Figure 2: Retrograde filling of the right coronary artery (arrows) through collaterals from the left coronary artery and the right coronary artery ostium connected to the pulmonary artery

DISCUSSION

Congenital coronary artery anomalies are rare malformations in general population. According to the Greenberg et al., major anomalies leading to abnormal myocardial perfusion are anomalous origin from the pulmonary artery, an origin of coronary artery from opposite or non-coronary sinus, myocardial bridging and coronary artery fistula.
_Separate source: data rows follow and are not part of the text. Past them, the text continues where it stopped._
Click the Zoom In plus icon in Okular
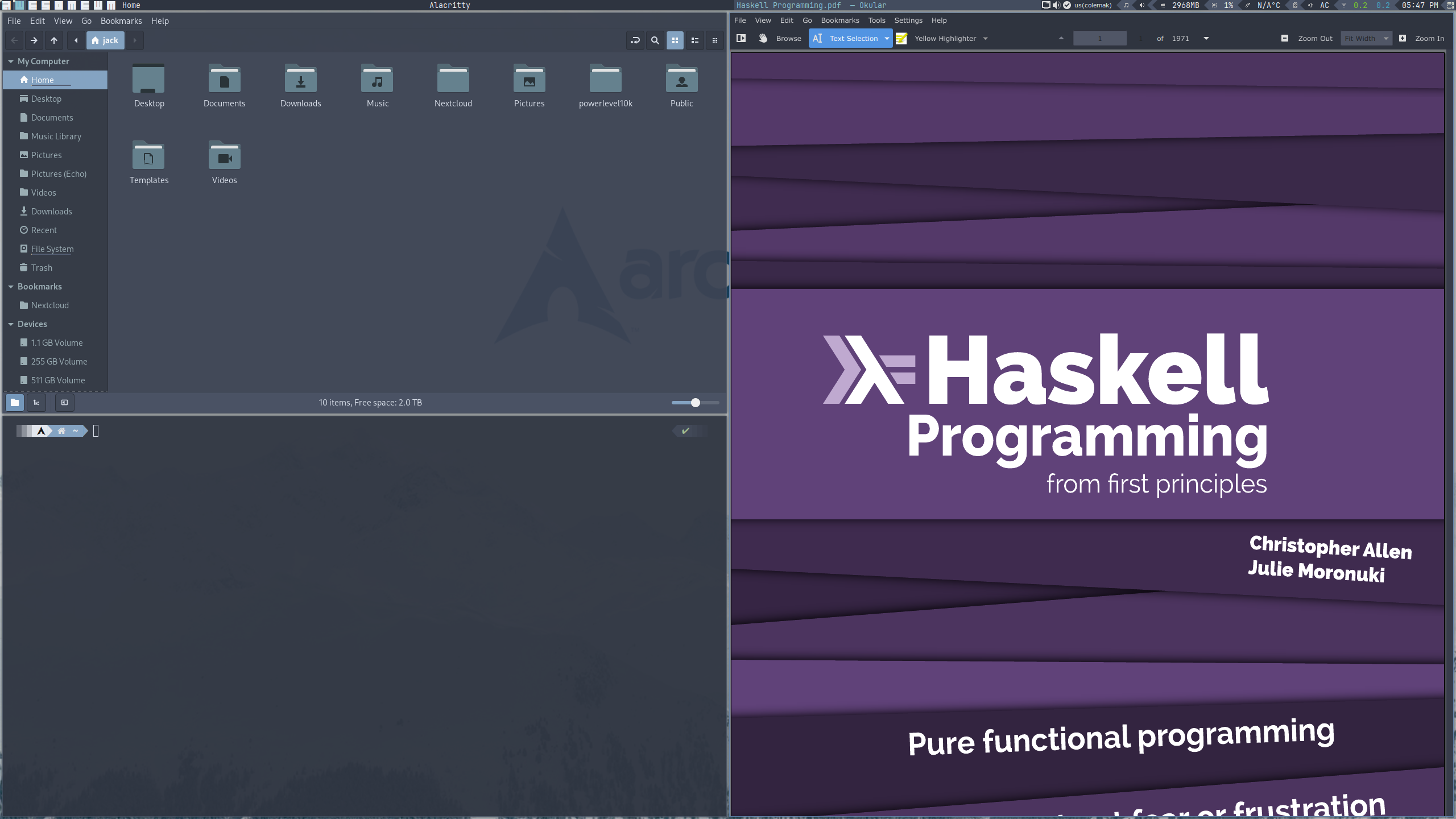Screen dimensions: 1456x819 point(1402,38)
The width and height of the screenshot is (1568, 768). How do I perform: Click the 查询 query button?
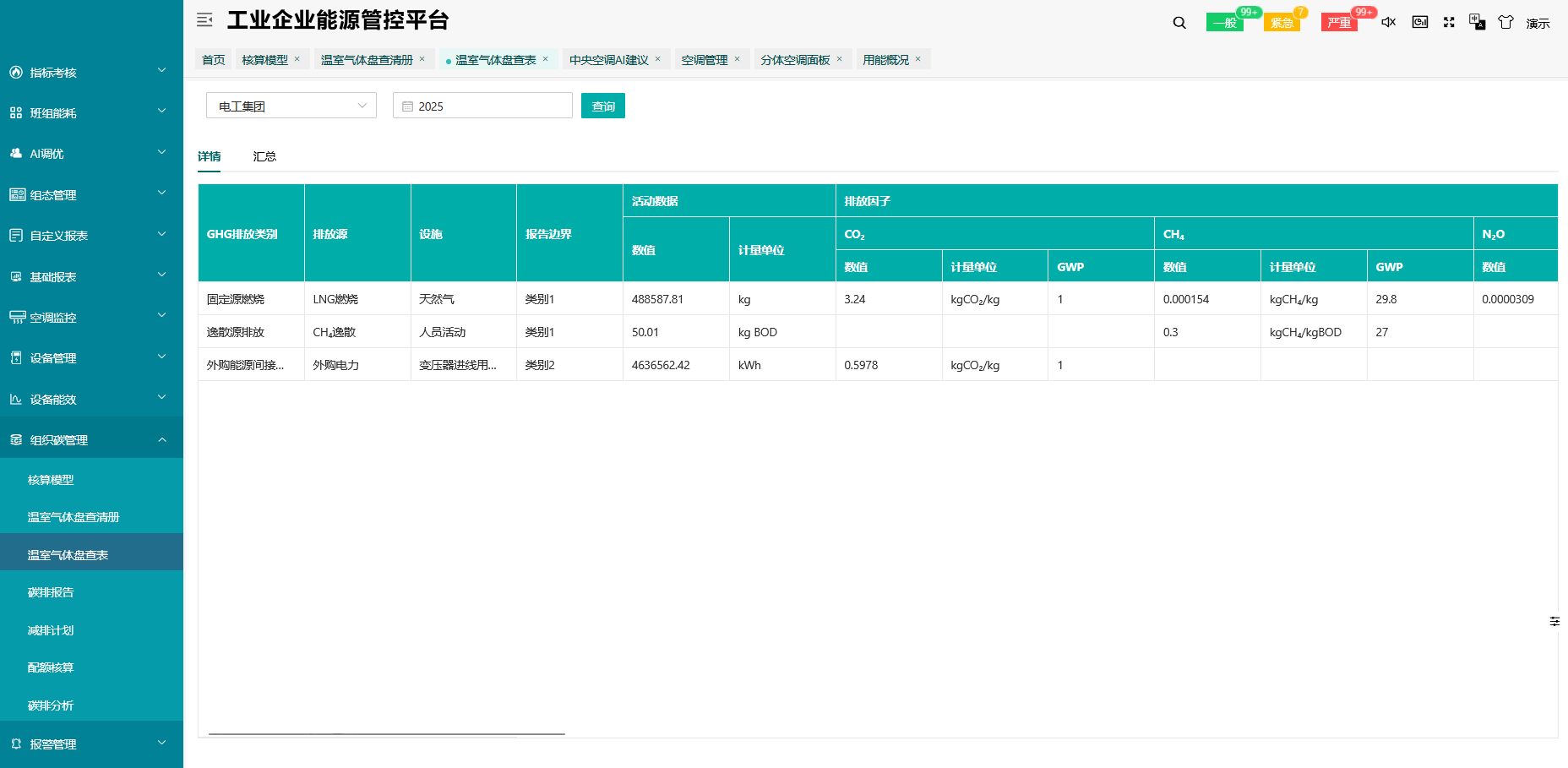602,105
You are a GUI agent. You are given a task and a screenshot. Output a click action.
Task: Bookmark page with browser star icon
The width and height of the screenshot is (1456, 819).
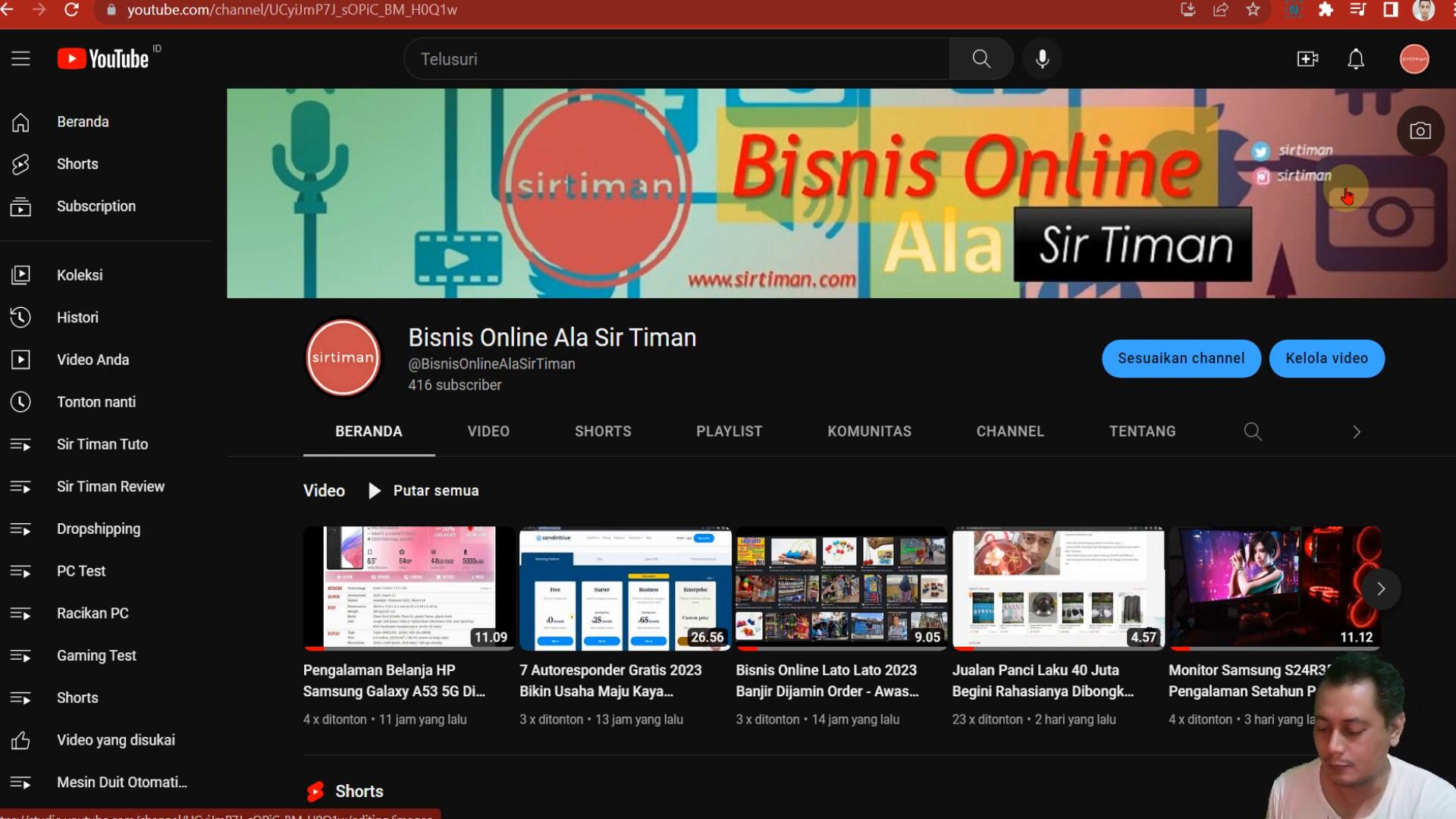click(x=1253, y=10)
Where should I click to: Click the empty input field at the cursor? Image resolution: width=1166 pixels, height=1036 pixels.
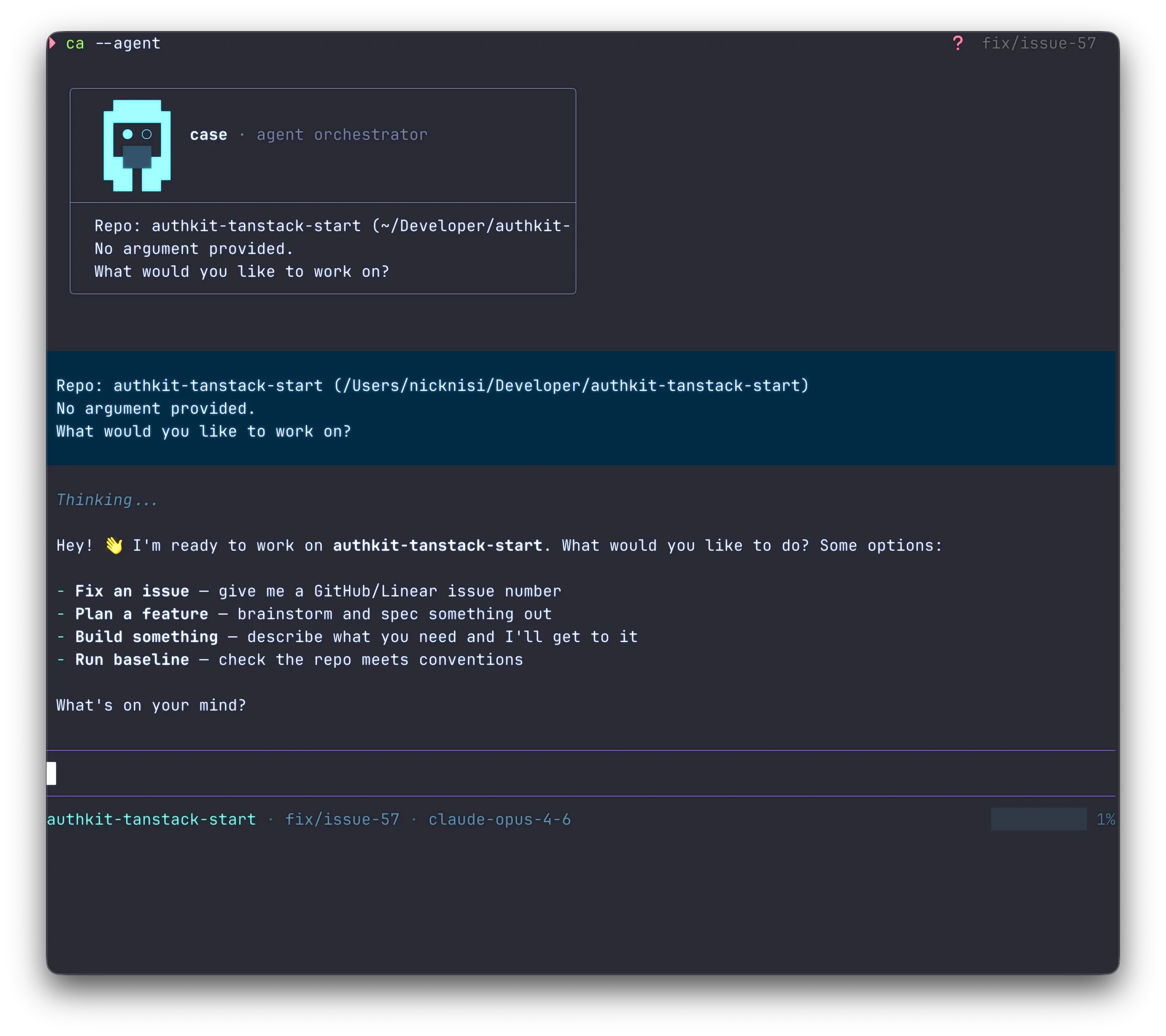(228, 774)
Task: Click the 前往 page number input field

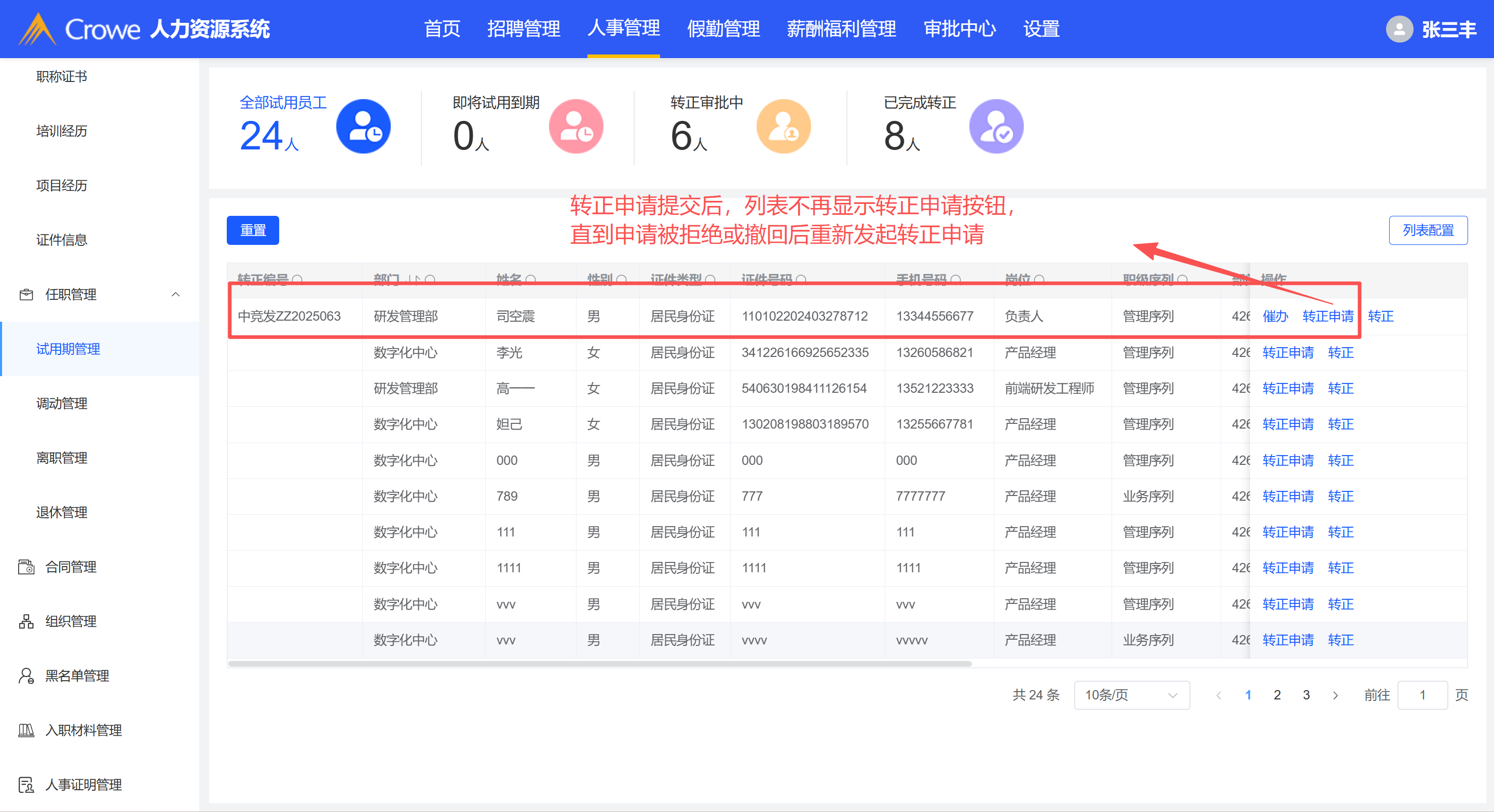Action: point(1422,695)
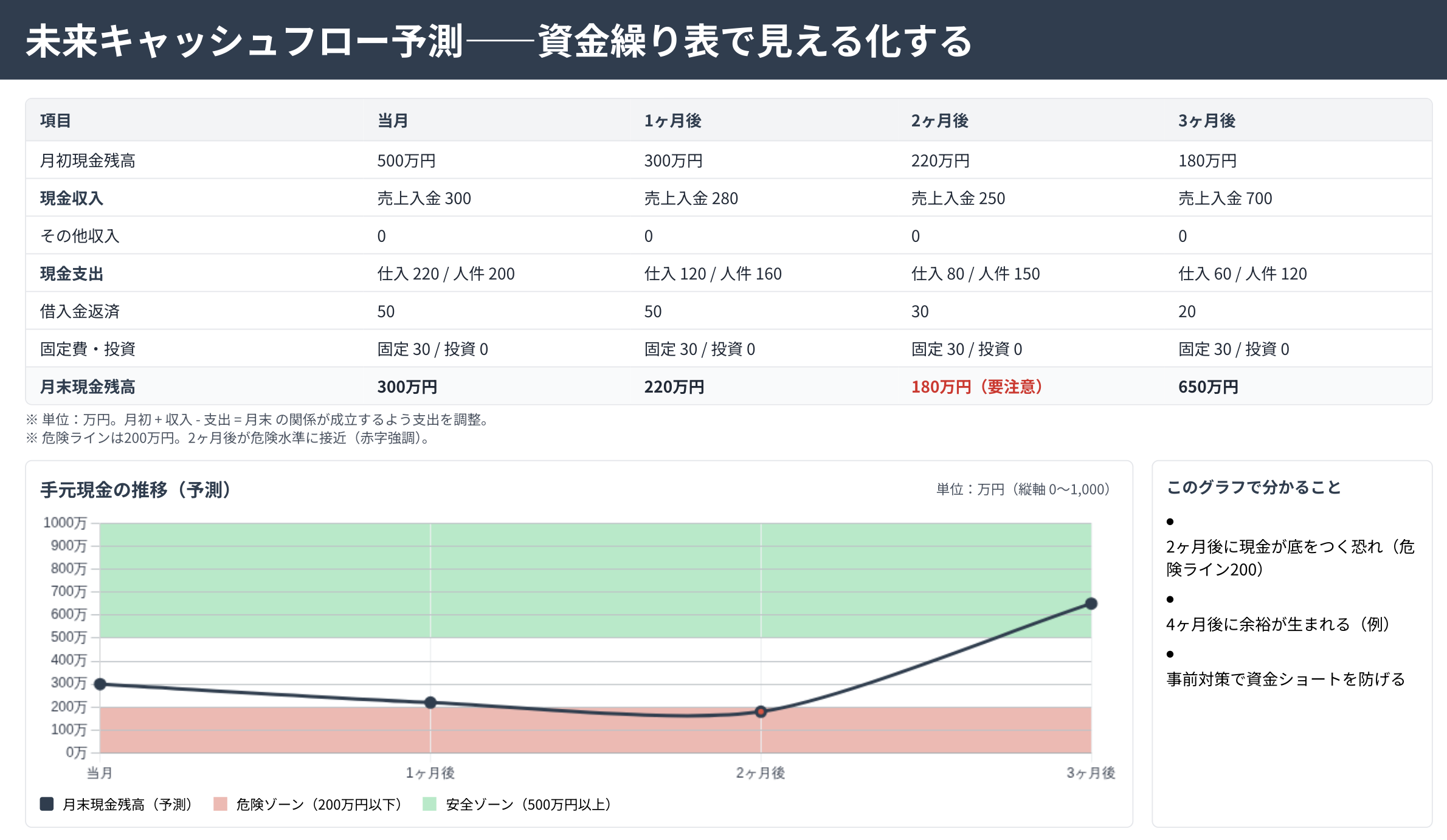Toggle the 安全ゾーン(500万円以上) legend label

pos(528,804)
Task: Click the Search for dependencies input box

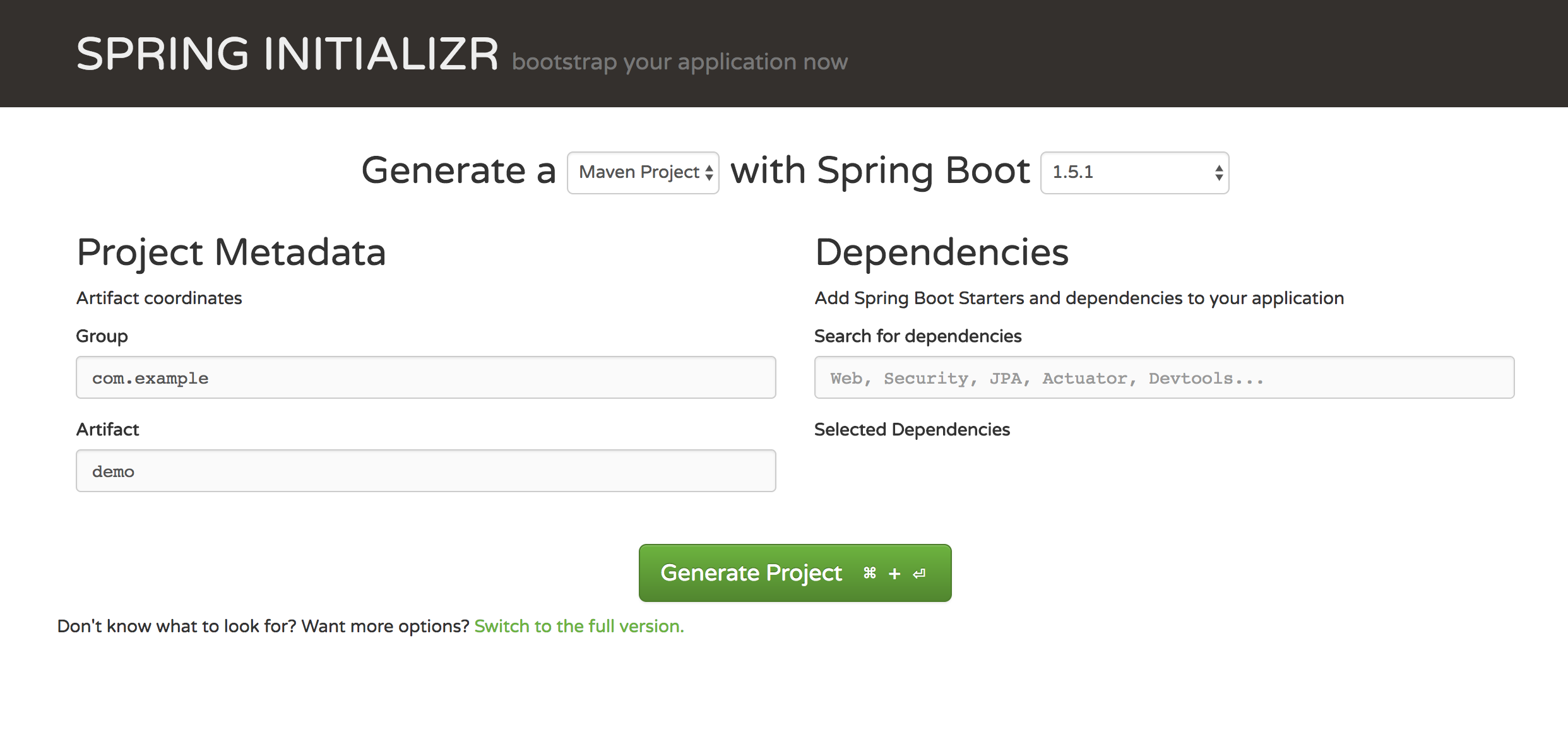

Among anomalous origin from the pulmonary artery, anomalous origin of left coronary artery from the pulmonary artery (ALCA-PA) is more common.5 Anomalous origin of the right coronary artery from the pulmonary artery is rare than ALCA-PA (only 200 cases have been reported in total).1 As many patients remain asymptomatic, the true incidence of this coronary anomaly might be higher.2 In 70% of reported cases, it is an isolated anomaly. However, concomitant congenital cardiac defects such as aortopulmonary window and tetralogy of Fallot have been previously reported in association with the ARCA-PA syndrome.6,7

Generally, these patients are asymptomatic until adulthood because of an extensive collateralization between the two coronary systems preserving good ventricular function.8 The presentation of ARCA-PA is non-uniform, patients may have nonspecific physical examination findings or dyspnea, fatigue, congestive heart failure, angina, myocardial infarction and even sudden cardiac arrest may be the first compliant.8 Cardiac evaluation may triggered by a nonspecific complaint or physical examination findings such as heart murmur. In our case, although his mother was complaining about perioral cyanosis, patient's saturation was normal and the only physical finding was nonspecific 1/6 systolic murmur on the left side of sternum. On the other hand, as reported by Lin et al., the first presentation may be acute heart failure in an infant.9

In 1985, the first case of ARCA-PA was diagnosed by echocardiography.10 Certain echocardiographic findings, such as intracoronary collaterals within the ventricular septum visualized by color flow Doppler, has been reported to be highly suggestive of ARCA-PA.11 In addition, like our patient, dilated coronary arteries and a retrograde flow from the right coronary artery into the pulmonary artery is another characteristic echocardiographic finding for this disease.12,13 Coronary artery imaging with echocardiography may be difficult in some patients due to poor acoustic windows. Multislice CT and cardiovascular MRI which are noninvasive imaging modalities with high diagnostic accuracy for coronary artery anatomic anomalies may be another options for diagnosis.14

Therapeutic recommendations for ARCA-PA patients are controversial. Surgical techniques available include simple ligation of the right coronary artery, ligation of the right coronary artery with saphenous vein bypass grafting and reimplantation of the right coronary artery into the aorta.15 Many authors advocate that, a two-coronary system should be established by direct reimplantation of the RCA into the ascending aorta whenever possible and especially in children.5 In the light of these recommendations, we suggested reimplantation of the right coronary artery into the aortic root soon after the diagnosis due to the potentially fatal outcome.

In conclusion, clinicians should be aware of this rare anomaly to make early diagnosis. When multiple colour Doppler signals are detected at interventricular septum in echocardiographic evaluation, one must pay attention to coronary artery orifices. When a dilated left coronary artery is observed in the echocardiogram, ARCA-PA or atresia of the ostium of the right coronary artery or a coronary fistula, which are the differential diagnoses, should be suspected. Early diagnosis may prevent patients from cardiovascular complications.